Per altro verso, la sentenza appellata ha omesso di considerare (ed è pertanto fondata la lamentata violazione del giudicato cautelare del Consiglio di Stato), che l’ esecutività della precedente sentenza n. 746/2009 del TAR Lecce era già stata sospesa dal giudice di appello, dapprima con decreto presidenziale 15 giugno 2009 n. 3062, poi con ordinanza collegiale 2 luglio 2009 n. 3423.

Il giudice di I grado, dunque, non aveva alcuna possibilità di autonoma valutazione della sussistenza (o meno) del silenzio della pubblica amministrazione, con riferimento al mancato prosieguo di un procedimento a valle di una valutazione delle prove scritte (ri)eseguita proprio per ottemperare ad una diversa e precedente sentenza, la cui esecutività è stata successivamente sospesa.

A ciò va aggiunto, peraltro, che l’eventuale, differente valore dell’attività svolta dall’amministrazione (se la stessa, cioè, consistesse in esercizio di proprio, autonomo potere di autotutela) non poteva essere giudicato se non dal giudice di appello, in sede di esame dell’impugnazione avverso la sentenza n. 746/2009 del TAR Lecce.

Per le ragioni esposte, l’appello deve essere accolto, con conseguente annullamento dell’impugnata sentenza.

Le spese seguono la soccombenza e vanno liquidate come in dispositivo.
P.Q.M.

Il Consiglio di Stato in sede giurisdizionale (Sezione Quarta)

definitivamente pronunciando sull’appello proposto da Ministero della giustizia (n. 2779/2010 r.g.), lo accoglie e, per l’effetto, annulla la sentenza appellata.
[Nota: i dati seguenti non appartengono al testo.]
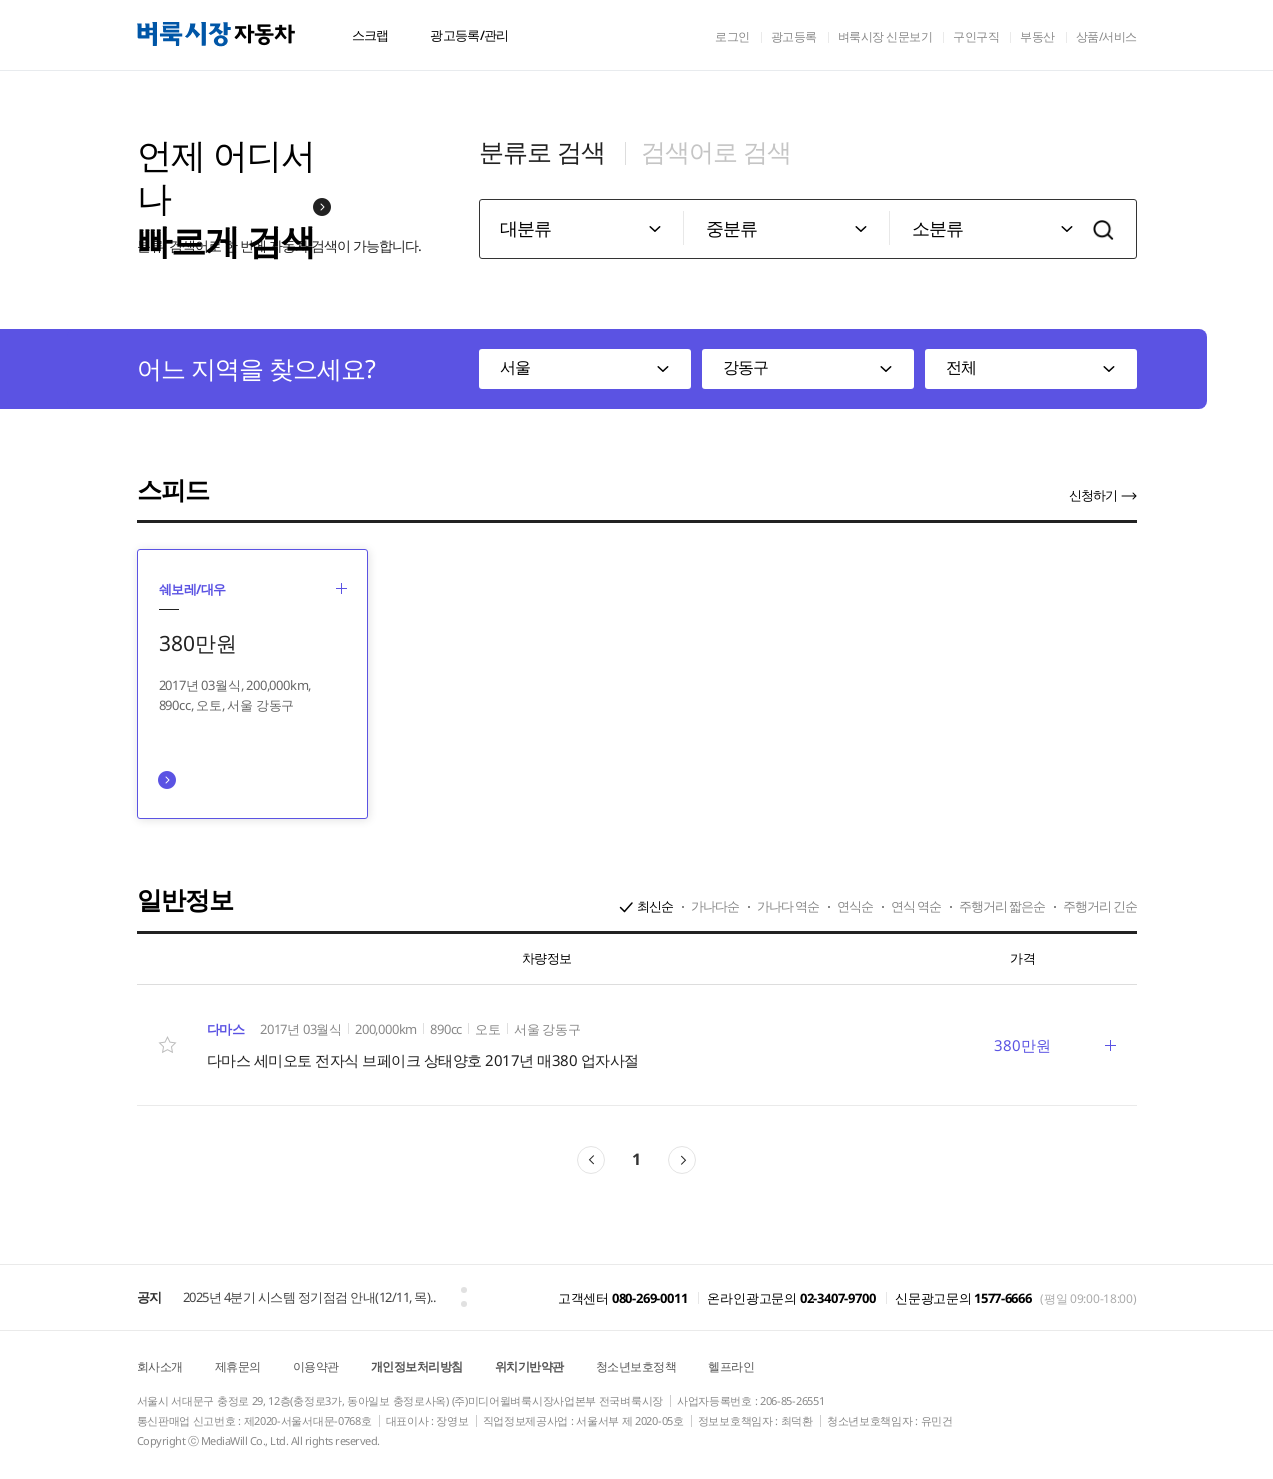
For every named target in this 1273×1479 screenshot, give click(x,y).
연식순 (855, 906)
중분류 (731, 228)
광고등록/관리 (469, 35)
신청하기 (1093, 495)
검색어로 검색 (716, 151)
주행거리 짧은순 (1002, 906)
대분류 (525, 228)
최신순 (655, 906)
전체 (961, 367)
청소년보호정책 (636, 1366)
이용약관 (316, 1366)
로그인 (732, 36)
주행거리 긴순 (1100, 906)
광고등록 (794, 36)
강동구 (745, 367)
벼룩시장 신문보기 (885, 36)
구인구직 (976, 36)
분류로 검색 (542, 151)
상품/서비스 (1106, 36)
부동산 (1037, 36)
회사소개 (160, 1366)
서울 (515, 367)
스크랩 (370, 35)
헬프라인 (731, 1366)
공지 (149, 1297)
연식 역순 (916, 906)
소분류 (937, 228)
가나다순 (715, 906)
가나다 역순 (788, 906)
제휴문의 (238, 1366)
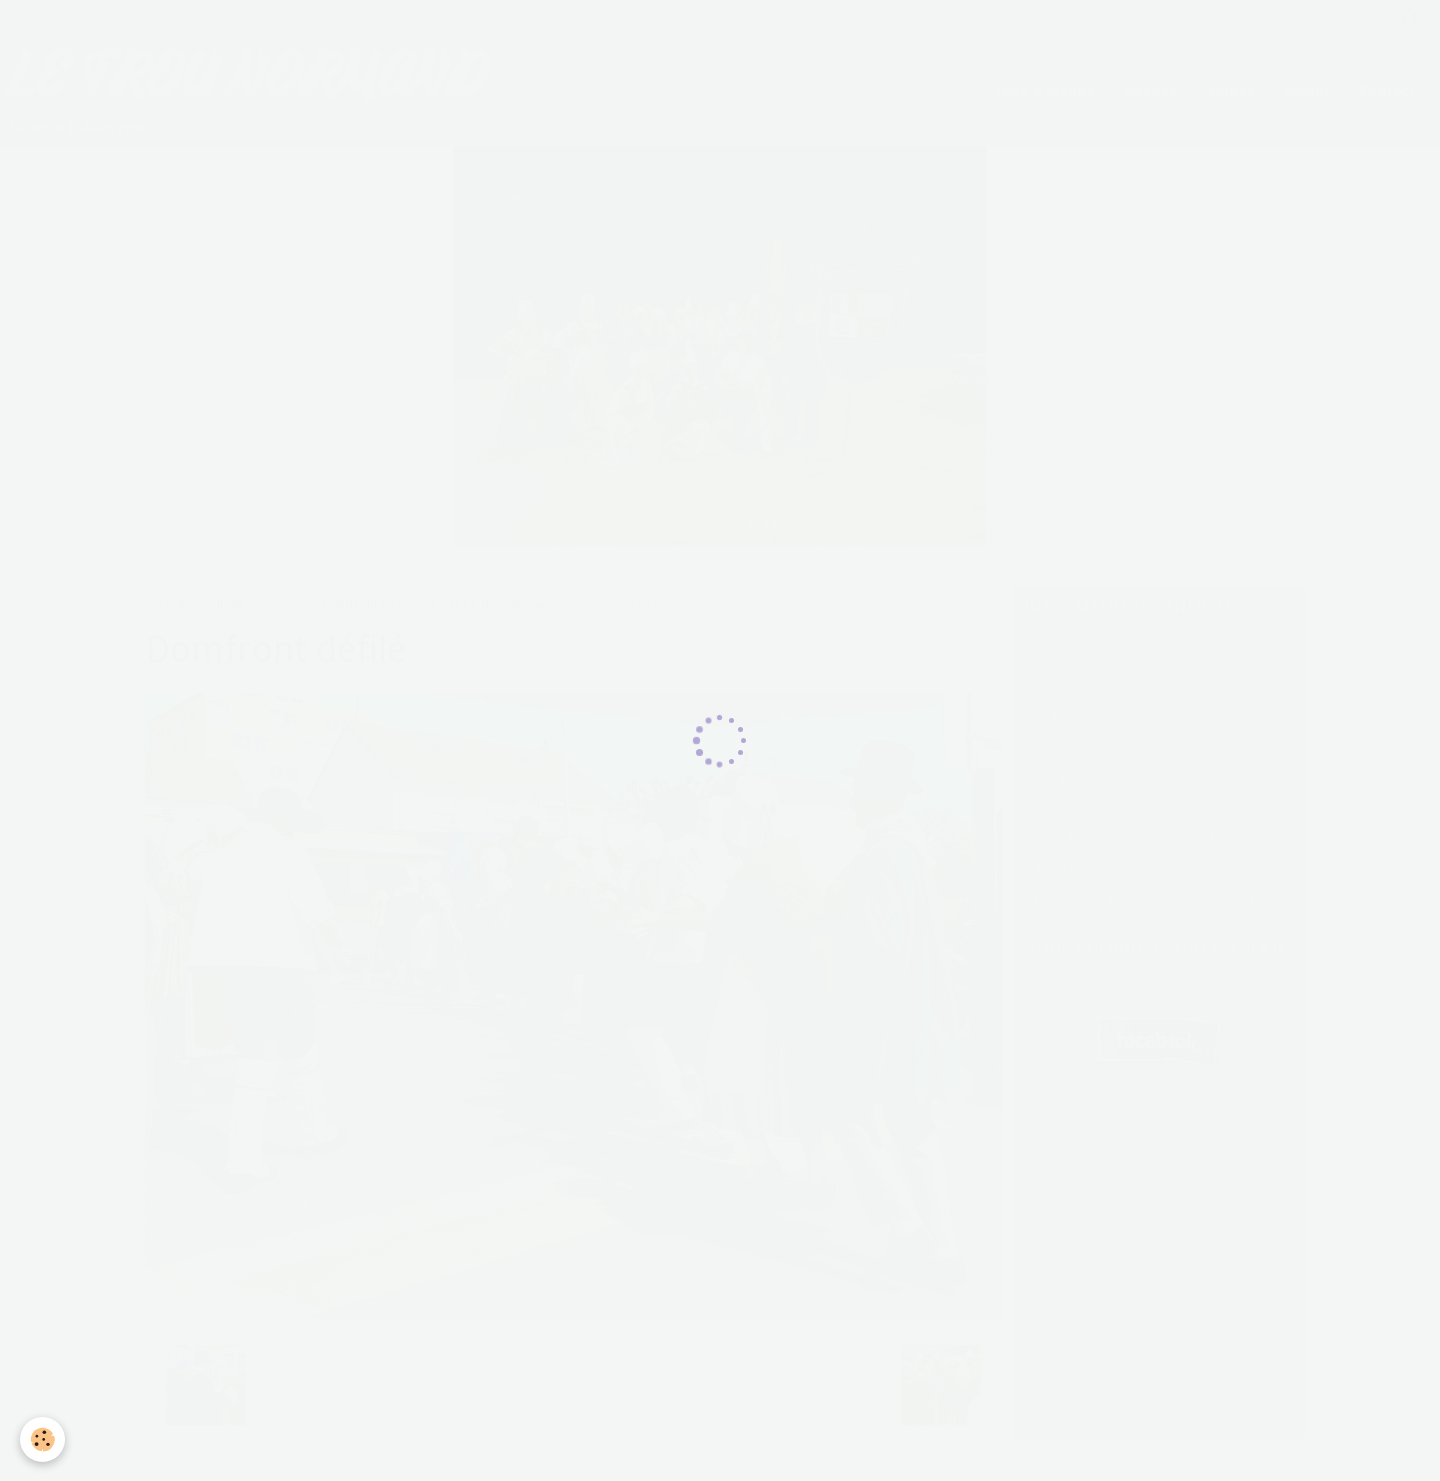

Condanna l’appellata B. M. L. al pagamento, in favore dell’appellante Ministero della Giustizia, delle spese, diritti ed onorari di giudizio, che liquida in complessivi euro 3.000,00 (tremila/00), oltre accessori dovuti per legge.

Ordina che la presente sentenza sia eseguita dall’autorità amministrativa.

Testo non ufficiale. La sola stampa del bollettino ufficiale ha carattere legale.